Page =>
The latest example listing I can find is: http://www.boost.org/doc/libs/1_54_0/doc/html/boost_asio/tutorial/tutdaytime3/src.html

The problem I have with this example listing is that (I feel) it cheats and it cheats big, by making the tcp_connection a shared_ptr, such that it doesn't worry about the lifetime management of each connection. (I think) They do this for brevity, since it is a small tutorial, but that solution is not real world.

What if you wanted to send a message to each client on a timer, or something similar? A collection of client connections is going to be necessary in any real world non-trivial server.

I am worried about the lifetime management of each connection. I figure the natural thing to do would be to keep some collection of tcp_connection objects or pointers to them inside tcp_server. Adding to that collection from the OnConnect callback and removing from that collection OnDisconnect.

Note that OnDisconnect would most likely be called from an actual Disconnect method, which in turn would be called from OnReceive callback or OnSend callback, in the case of an error.

Well, therein lies the problem.

Consider we'd have a callstack that looked something like this:

tcp_connection::~tcp_connection
tcp_server::OnDisconnect
tcp_connection::OnDisconnect
tcp_connection::Disconnect
tcp_connection::OnReceive

This would cause errors as the call stack unwinds and we are executing code in a object that has had its destructor called...I think, right?

Exercise requirements => Continue the post above about managing connection lifetimes in the Boost.Asio server from where it stops.

Information given =>
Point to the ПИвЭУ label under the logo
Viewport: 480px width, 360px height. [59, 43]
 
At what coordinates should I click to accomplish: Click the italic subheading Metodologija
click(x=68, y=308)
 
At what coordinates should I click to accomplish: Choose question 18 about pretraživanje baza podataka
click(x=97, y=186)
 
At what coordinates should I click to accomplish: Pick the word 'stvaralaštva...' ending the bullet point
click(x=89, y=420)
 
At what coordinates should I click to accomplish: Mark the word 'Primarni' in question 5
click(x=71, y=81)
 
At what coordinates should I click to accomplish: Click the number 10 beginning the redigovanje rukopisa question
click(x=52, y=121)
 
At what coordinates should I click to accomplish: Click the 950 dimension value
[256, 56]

==

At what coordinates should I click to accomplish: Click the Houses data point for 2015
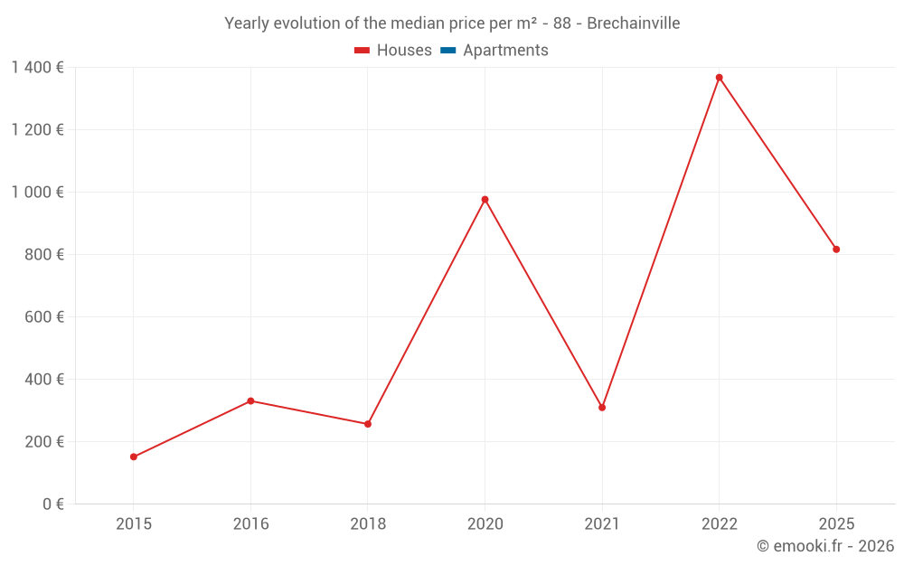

...

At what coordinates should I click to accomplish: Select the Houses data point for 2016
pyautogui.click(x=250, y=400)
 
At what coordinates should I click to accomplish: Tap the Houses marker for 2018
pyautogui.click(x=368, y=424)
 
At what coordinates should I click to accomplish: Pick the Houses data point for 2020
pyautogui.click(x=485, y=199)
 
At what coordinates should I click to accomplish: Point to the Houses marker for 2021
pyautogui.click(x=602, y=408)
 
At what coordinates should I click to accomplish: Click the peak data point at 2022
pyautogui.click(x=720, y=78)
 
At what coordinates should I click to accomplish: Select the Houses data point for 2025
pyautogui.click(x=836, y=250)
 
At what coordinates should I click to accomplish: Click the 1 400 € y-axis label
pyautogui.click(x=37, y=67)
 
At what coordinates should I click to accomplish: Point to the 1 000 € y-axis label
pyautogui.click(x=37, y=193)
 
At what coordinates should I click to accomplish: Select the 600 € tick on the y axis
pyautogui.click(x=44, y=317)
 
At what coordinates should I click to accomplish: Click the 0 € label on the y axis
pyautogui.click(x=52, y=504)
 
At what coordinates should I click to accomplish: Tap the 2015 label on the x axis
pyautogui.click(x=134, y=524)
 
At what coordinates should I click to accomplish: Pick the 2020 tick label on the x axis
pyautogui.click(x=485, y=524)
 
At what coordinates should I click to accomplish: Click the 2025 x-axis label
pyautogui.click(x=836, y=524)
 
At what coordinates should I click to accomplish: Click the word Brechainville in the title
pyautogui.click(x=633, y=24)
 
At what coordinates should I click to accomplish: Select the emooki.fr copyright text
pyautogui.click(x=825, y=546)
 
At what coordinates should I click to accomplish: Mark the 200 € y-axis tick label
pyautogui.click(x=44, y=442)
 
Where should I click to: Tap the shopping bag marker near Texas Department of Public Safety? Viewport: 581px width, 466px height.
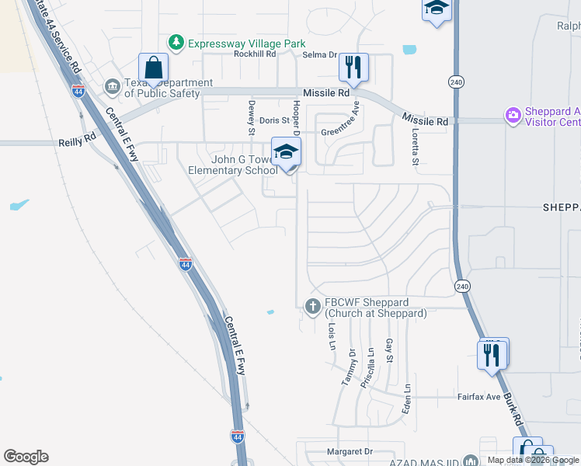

Final result =>
I imagine everyone doing server programming comes across this scenario in some fashion. What is a strategy for handling it?

I hope the explanation is good enough to follow. If not let me know and I will create my own source listing, but it will be very large.


Edit: Related

) Memory management in asynchronous C++ code

IMO not an acceptable answer, relies on cheating with shared_ptr outstanding on receive calls and nothing more, and is not real world. what if the server wanted to say "Hi" to all clients every 5 minutes. A collection of some kind is necessary. What if you are calling io_service.run on multiple threads?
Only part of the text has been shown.